**Task brief**
Convert the listing from the line with "Where should I" up to and including the line with "tap(256, 200)" into a two-column CSV with the headers instruction and location. Give one row per item to find, with its wording and its answer each in a single quoted field and line breaks replaced by spaces.

**Excerpted data**

****************

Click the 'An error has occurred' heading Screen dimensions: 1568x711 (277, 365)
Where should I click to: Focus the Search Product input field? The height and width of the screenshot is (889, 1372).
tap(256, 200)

****************

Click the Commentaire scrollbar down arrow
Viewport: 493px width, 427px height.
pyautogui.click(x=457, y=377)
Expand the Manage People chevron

****************

**Problem solution**
instruction,location
"Where should I click to: Focus the Search Product input field? The height and width of the screenshot is (889, 1372).","tap(256, 200)"